=== Aim of the exercise ===
Please print only the top portion of the entries below, ending with the line that contains "Task: Uncheck Enable", exactly as written.

[Extracted data entries]
****
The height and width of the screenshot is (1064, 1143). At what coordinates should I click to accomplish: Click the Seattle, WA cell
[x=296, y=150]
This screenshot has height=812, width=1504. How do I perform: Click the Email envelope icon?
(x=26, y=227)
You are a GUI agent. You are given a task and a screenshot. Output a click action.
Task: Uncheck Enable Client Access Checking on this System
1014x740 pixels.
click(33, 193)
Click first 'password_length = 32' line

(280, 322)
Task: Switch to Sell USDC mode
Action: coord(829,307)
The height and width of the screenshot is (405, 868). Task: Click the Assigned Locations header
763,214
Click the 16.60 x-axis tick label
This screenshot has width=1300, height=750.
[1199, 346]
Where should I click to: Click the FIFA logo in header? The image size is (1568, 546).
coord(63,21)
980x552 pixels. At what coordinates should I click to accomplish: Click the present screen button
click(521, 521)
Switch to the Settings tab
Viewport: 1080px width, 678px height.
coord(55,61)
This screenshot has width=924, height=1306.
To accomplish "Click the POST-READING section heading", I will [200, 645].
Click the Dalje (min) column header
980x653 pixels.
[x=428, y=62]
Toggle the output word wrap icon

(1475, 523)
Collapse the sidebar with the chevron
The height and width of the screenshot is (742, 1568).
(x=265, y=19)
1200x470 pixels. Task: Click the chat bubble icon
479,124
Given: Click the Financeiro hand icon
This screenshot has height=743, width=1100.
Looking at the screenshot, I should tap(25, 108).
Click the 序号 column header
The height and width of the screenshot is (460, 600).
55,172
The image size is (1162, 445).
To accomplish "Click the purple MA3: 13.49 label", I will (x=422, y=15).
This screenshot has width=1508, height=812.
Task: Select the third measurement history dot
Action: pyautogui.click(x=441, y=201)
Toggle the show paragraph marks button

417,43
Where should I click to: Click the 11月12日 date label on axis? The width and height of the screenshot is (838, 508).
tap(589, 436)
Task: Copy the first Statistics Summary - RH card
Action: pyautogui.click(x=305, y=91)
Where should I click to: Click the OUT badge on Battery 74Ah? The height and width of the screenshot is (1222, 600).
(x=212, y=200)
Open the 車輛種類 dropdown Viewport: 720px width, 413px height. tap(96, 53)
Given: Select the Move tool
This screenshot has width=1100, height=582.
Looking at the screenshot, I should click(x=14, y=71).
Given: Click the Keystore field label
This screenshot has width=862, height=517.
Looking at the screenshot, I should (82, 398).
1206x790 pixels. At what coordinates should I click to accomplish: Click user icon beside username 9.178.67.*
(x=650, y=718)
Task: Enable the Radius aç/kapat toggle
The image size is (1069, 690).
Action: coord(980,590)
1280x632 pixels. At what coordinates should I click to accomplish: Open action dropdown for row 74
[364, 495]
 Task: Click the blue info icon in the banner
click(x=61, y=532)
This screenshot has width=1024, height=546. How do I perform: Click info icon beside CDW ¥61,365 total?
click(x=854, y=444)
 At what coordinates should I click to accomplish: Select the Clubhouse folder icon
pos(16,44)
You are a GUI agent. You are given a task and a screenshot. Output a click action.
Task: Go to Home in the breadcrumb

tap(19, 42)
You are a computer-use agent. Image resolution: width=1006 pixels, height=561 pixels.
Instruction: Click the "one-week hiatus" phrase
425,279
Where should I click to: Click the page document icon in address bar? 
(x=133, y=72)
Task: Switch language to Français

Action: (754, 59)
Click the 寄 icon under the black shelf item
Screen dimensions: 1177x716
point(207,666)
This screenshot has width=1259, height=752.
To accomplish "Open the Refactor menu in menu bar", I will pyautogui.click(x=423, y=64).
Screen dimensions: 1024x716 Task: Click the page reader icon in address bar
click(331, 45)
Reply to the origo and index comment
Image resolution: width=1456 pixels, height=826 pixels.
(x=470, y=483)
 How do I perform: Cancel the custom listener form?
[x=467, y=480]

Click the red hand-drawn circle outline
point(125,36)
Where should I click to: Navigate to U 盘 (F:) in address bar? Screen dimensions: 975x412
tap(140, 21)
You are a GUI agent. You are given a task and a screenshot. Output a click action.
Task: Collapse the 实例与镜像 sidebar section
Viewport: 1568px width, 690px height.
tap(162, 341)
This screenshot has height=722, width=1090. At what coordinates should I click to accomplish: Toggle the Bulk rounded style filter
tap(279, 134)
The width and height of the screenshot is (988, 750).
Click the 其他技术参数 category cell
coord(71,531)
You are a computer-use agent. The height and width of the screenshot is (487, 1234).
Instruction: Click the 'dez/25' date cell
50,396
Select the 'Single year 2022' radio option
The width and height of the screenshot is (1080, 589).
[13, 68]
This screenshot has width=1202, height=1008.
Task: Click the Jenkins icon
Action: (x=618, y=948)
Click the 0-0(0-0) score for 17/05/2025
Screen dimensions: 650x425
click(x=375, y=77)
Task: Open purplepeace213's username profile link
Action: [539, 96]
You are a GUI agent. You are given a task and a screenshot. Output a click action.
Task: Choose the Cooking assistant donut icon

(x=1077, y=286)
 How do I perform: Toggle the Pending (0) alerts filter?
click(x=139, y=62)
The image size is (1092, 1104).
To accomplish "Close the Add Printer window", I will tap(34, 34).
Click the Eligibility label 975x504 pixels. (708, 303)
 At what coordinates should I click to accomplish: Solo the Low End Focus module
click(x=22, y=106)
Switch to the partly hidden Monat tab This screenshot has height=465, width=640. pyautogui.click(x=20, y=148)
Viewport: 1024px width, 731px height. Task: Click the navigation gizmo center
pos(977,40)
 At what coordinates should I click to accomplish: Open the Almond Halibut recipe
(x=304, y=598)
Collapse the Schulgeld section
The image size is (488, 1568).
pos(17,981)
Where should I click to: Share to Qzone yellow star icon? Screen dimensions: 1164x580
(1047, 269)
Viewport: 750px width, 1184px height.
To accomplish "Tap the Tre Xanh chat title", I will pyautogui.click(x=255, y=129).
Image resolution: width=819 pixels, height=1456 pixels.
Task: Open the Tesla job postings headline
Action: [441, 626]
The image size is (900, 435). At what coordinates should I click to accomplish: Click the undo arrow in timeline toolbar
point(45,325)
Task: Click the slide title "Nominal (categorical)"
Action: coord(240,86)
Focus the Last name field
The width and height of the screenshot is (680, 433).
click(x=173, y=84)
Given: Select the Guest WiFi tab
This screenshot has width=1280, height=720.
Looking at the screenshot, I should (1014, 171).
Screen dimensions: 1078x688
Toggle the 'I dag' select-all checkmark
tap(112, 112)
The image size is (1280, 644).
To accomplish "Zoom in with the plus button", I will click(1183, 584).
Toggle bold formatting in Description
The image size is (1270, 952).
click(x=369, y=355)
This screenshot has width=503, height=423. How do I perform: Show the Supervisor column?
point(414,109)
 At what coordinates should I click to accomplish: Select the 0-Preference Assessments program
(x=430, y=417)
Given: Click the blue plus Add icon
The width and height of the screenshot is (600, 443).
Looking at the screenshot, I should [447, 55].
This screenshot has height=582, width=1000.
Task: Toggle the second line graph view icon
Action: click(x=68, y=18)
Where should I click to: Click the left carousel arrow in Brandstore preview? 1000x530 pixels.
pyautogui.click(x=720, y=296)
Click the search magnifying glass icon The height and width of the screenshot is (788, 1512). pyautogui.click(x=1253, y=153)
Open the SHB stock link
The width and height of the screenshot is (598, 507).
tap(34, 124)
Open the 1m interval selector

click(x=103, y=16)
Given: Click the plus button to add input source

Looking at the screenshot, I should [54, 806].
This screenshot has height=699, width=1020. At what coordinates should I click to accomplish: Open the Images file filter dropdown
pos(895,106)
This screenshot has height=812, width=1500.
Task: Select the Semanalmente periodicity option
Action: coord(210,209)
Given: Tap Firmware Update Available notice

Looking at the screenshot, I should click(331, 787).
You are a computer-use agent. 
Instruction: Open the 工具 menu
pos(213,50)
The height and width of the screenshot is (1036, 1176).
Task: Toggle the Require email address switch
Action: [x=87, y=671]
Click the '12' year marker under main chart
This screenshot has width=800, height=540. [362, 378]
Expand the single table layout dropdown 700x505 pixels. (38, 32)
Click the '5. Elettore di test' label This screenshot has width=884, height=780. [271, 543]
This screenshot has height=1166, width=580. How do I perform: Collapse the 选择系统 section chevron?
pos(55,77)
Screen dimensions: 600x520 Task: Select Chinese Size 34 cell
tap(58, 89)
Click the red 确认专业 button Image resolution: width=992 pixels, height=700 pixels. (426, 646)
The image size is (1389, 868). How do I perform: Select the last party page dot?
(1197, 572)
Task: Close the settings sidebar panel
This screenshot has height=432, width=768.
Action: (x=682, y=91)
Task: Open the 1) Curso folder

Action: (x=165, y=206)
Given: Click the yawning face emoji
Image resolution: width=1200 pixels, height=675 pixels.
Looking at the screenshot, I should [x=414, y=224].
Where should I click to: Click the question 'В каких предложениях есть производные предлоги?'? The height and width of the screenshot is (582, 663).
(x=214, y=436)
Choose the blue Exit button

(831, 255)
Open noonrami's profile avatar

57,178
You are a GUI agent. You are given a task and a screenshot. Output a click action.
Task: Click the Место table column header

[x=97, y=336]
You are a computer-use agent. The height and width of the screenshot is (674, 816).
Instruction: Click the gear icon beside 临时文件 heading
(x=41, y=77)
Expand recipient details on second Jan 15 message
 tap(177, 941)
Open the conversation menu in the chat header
****
=== Answer below ===
The height and width of the screenshot is (1064, 1143). At what coordinates should I click to accomplish: Click the Seattle, WA cell
[x=296, y=150]
This screenshot has height=812, width=1504. How do I perform: Click the Email envelope icon?
(x=26, y=227)
You are a GUI agent. You are given a task and a screenshot. Output a click action.
Task: Uncheck Enable Client Access Checking on this System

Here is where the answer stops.